Thursday 25 August 2011

How to discover what you are meant to be doing in life.

How to navigate your way through life? It is surely a key question.
Most of us take bearings on our situation, and then set a course and plough on. Our minds control the action.
I can honestly say that from the age of 19 I have decided what I wanted to do, and then gone out and tried to do it.
Sometimes I succeeded, and sometimes I did not. But in all cases the journey was pretty much an exercise of will: Attempting to impose my will on the circumstances that confronted me in order to make the best of those circumstances.
Nothing really wrong with that, except that the great limiting factor in the whole equation was the extent of my own imagination. All my horizons were set at the limits of that imagination, and as a result they were severely limited.

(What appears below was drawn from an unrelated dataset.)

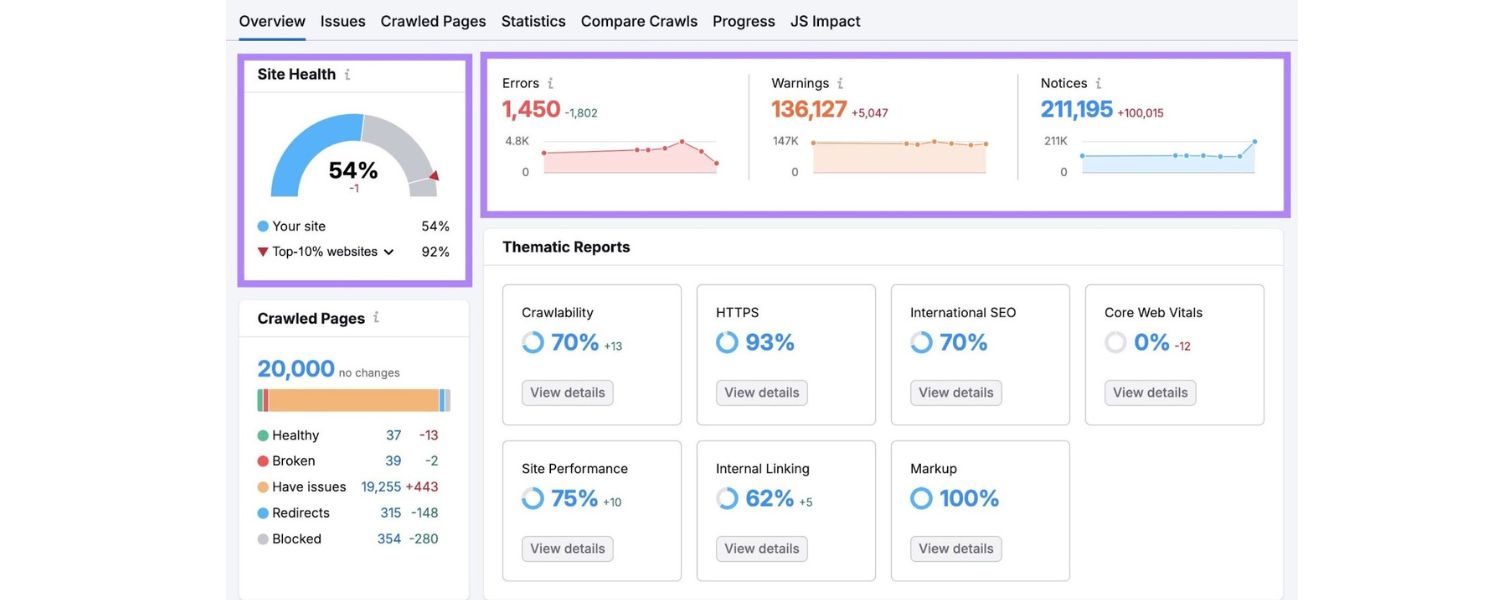Image resolution: width=1500 pixels, height=600 pixels.
Task: Click the info icon next to Errors
Action: pos(550,84)
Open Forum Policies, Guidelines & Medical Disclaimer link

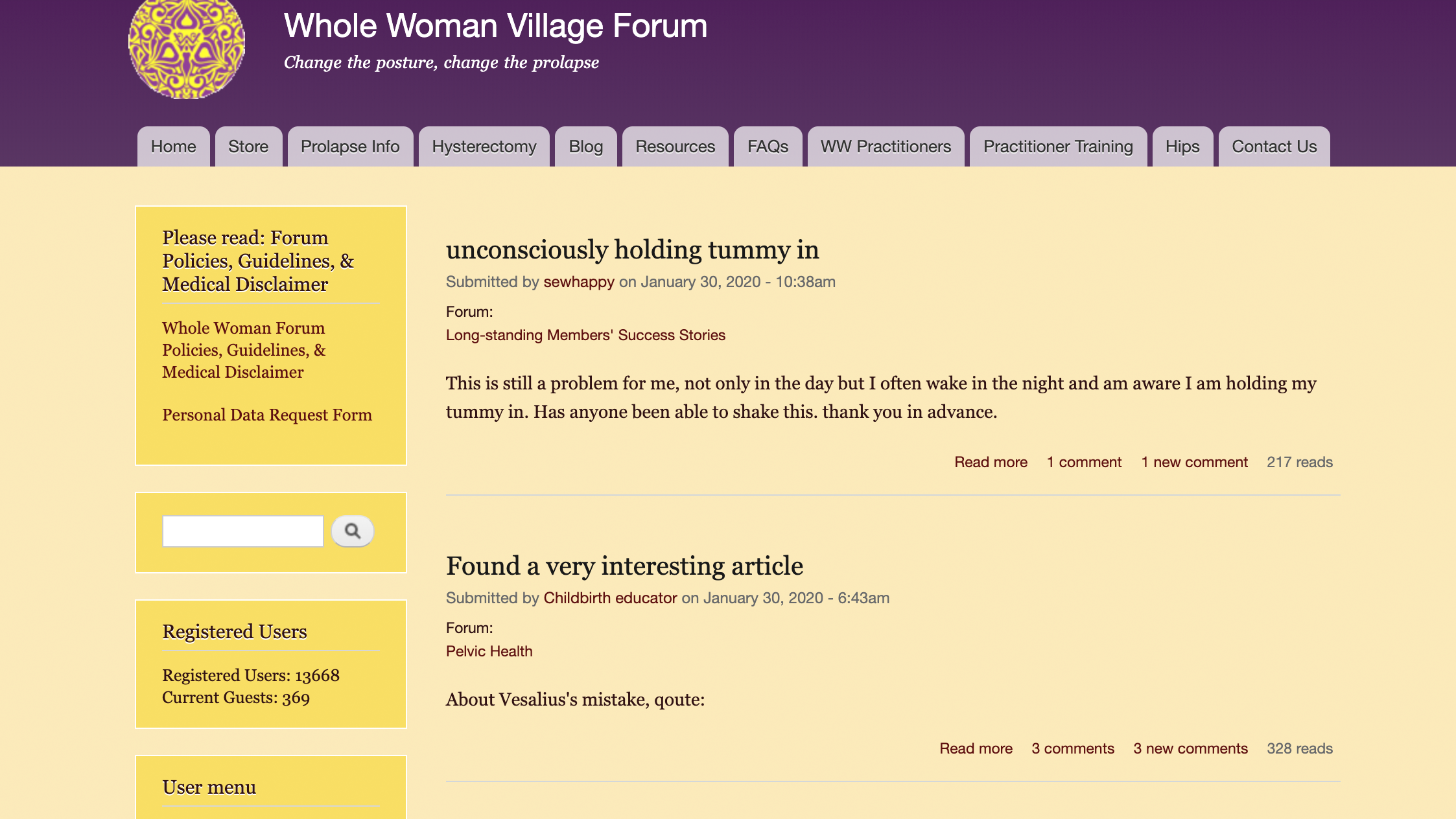[244, 350]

When your mind is running the show, it can only ever create that which it has some experience of. And therefore it always tries to make life conform to what it believes it to be.
If it thinks that people are unreliable, it will gather evidence to that effect.
If it thinks that life is unfair, it will find the proof.
Therefore a life that is controlled by the limited imagination of our minds will always be limited to the capacity of our minds.
I have begun to try to let go of my mind’s insistence on what it thinks I should do, and open up to seeing what life out there wants me to do.
The difference is subtle. It involves taking bearings on my situation as before, but then not setting a course, but simply taking more bearings and allowing the wind to take me where it will: Allowing life to lead me to the actions that I need to take, rather than dictating those actions and trying to make life conform.
The key to acting like this is to give our lives the credit of having a natural intelligence that will guide us into the right place at the right time, if we will let it happen.
We have to give up the desire to control, and simply allow things to happen.
That is not to say that one should take no definite action; just that once action has been taken, we then review the situation, rather than deciding what to do next.
It means holding our ultimate goals lightly, and willing to change them as circumstances unfold. Not always deciding what one wants to do beforehand, and then ploughing on regardless.
Doing this frees us from the limits of our imagination and gives us whole new horizons that we could never have thought of on our own.
Life then becomes more like a voyage of discovery, rather than a race that has to be won.